Nokia sur les genoux

Luc Blyaert était rédacteur en chef de Data News

J’ai toujours eu un faible pour ces Finlandais à première vue quelque peu austères, mais qui, après avoir englouti quelques bières, deviennent très cool, pleins d’humour et offrant des facettes inattendues.

J’ai toujours eu un faible pour ces Finlandais à première vue quelque peu austères, mais qui, après avoir englouti quelques bières, deviennent très cool, pleins d’humour et offrant des facettes inattendues. Que n’ai-je entendu alors leurs innombrables ‘Kipis’ (santé)… Autrefois, je me suis ainsi retrouvé de manière tout à fait inattendue à un concert des Rolling Stones à Helsinki. Nokia nous avait réservé une… petite surprise.

En Belgique, Nokia a été ultra-dominateur avec une part de marché grimpant jusqu’à 80 pour cent dans les années ’90 et même dans les années 2000. La plupart des gens de ma génération sont devenus des adultes mobiles grâce à Nokia. Nous avons vu les timides Finnois grandir dans leur statut de leaders mondiaux avec une part de marché globale de 40 pour cent. Même lorsqu’Apple, un entreprise IT après tout, annonça son iPhone début 2007, nous avons raillé l’ambitieux Steve Jobs, sûrs que nous étions que Nokia trouverait très vite une réponse. Or celle-ci ne vint pas. Et elle n’est toujours pas là.

Qu’est-il arrivé aux géants télécoms européens Nokia, Ericsson, Siemens, Alcatel, le gratin mondial en matière d’innovation et de technologie? Tous supplantés par des entreprises IT ayant pour nom Google, Cisco, Apple et Microsoft, et d’une manière croissante aussi par les imitateurs chinois tels Huawei et ZTE. L’Europe est devenue aveugle, a vu sa propre toute-puissance se retourner contre elle et s’est égarée dans le hardware et la téléphonie, alors que les logiciels et les données sonnaient le rassemblement depuis longtemps déjà. A présent, nos entreprises accusent du retard, ont les poches vides contrairement aux éditeurs de software américains et doivent licencier des milliers de très bons collaborateurs chèrement formés.

Quelle surprise ce fut quand Nokia choisit en septembre de l’an dernier le Canadien Stephen Elop (aux Etats-Unis, l’on parle du ‘Nord-Américain’) comme premier CEO non finnois. A Helsinki, l’on ne s’attendait pas à ce que l’action perde 20 pour cent de sa valeur six mois après sa nomination.

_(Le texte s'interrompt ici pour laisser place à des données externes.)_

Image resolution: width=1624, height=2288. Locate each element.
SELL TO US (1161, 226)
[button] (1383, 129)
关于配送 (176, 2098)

Surtout pas durant la grand-messe des fabricants de GSM, le Mobile World Congres de Barcelone.

Stephen Elop a abandonné la plate-forme Symbian en feu pour ce qu’elle était, une ruine. Il n’a toutefois étonnamment pas opté pour la solution Android de Google, mais bien pour le plus modeste acteur dans le secteur mobile, à savoir la plate-forme Windows Phone 7 de Microsoft. Et cela a provoqué des froncements de sourcils chez les actionnaires de Nokia. Devaient-ils s’attendre à autre chose? Après tout, avec ses 300.000 actions, Stephen Elop pèse 3,4 millions de dollars, soit le 8ème plus important actionnaire individuel de Microsoft.

A-t-il donc agi dans son propre intérêt? L’on ne saura que dans 6 à 12 mois si cette décision était la bonne, mais il est clair qu’Elop a pris des risques. Reste à savoir s’il n’en a pas pris trop et s’il n’aurait pas dû miser sur deux chevaux, à savoir sur Microsoft et sur Google. L’enthousiasme avec lequel il a choisi son bon copain Steve Balmer était par trop voyant. J’espère que les Finlandais ne s’en mordront pas les doigts. Kipis!